In a global corporate world, we became accustomed to ‘proven streamlined
management methods’, giving us the confidence that we will achieve increased
turnovers. It makes us feel good to apply them and based on their demonstrated
results, success is assured. Well, ... is it?
A recent customer, a considerable sized internationally operating
company active in 15 countries world-wide, insisted on standardising their
sales activities – based on a successful formula from its US branch: in order
to offer incentives, a new reward system were to be introduced throughout all
its offices. Expectations forecasted a global growth of 15-20%...

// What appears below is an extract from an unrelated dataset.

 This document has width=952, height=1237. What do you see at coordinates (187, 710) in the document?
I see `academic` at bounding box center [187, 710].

Some of the overseas offices, however, felt less happy with the
unexpected change in their modus operandi, even up to a point that it
ran against their own culture. The result, therefore, was that nine months after its implementation, the change has
caused an overall decrease of no less than 10%, while a number of
skilled members left the company. These were hardly those results, the company
would have anticipated; far remote from what it had wished for. A number of branches
had to be even closed down.
This example illustrates exactly, how although totally verifiable
experiences do not necessarily copy the same success in a totally new setting –
even within the same organisation. It was a costly lesson learned, on never to
rely on previous results; many factors can step in, not only external changes
in economic developments, but foremost, the cultural dynamics of a branch or
even a team.
Obviously, management
would have preferred their higher turnover variant and made a painful discovery
and a damaged reputation: by adjusting their strategies to a more moderate and
realistic scope, they could have been far longer in successful business. It’s
not all in the figures, but rather finesse in understanding the overall dynamic
settings. Only this brings a more lasting comfort and a smoother success.